Higuchi et al (26) showed that PRF induces early gene expression in pain-processing neurons in the dorsal horn,
demonstrated by an increase in the nuclear-binding
cFOS protein. The effect is not mediated by tissue heating (26). In the dorsal root ganglion PRF induces activation transcription factor 3 (ATF3), a marker of neuronal
response to injury (27). PRF applied to rat sciatic nerves
can enhance noradrenergic and serotonergic descending
pain inhibitory pathways (28). Cahana et al (29) showed
that PRF causes transient inhibition of evoked excitatory
transmission with full recovery of synaptic activity within a few minutes, whereas CRF produces a long-lasting
blockade. Cells very close to the tip of the electrode (<
500 m) were damaged by both modalities. At 1,000 m
there was cell destruction only in the CRF group, even
though in both groups the voltages were adjusted to
reach similar temperatures. The authors concluded that
CRF results in a neurodestructive effect, whereas PRF
produces neuromodulation (29).

Erdine et al (30) showed that PRF produces enlargements in the endoplasmatic reticulum cisterns and increased number of cytoplasmic vacuoles of treated DRG
cells. These changes were visible using electron microscopic analysis but not with light microscopy. There was
no structural pathology in the cell membranes (30).
There are several limitations to this case report. It
involves only one individual and may not be representative of all patients suffering from sural neuropathy.
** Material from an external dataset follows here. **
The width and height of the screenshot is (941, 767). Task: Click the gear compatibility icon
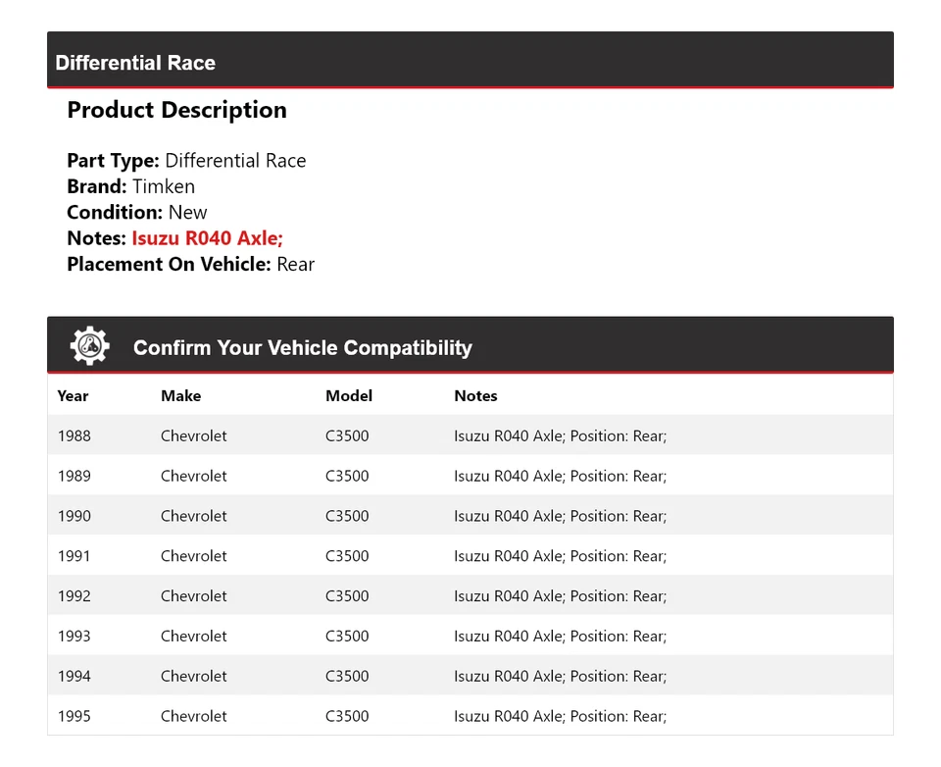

Confounding factors cannot be excluded. First-line
treatments for neuropathic pain, including tricyclic antidepressants, reuptake inhibitors of serotonin and norepinephrine, and calcium channel alpha2-delta ligands
were not used due to the patients concerns over possible interactions and side effects.

Conclusion
It is conceivable that PRF may provide long-term
pain relief in cases of sural nerve injury. The exact mechanism of the antinociceptive effect is still unknown.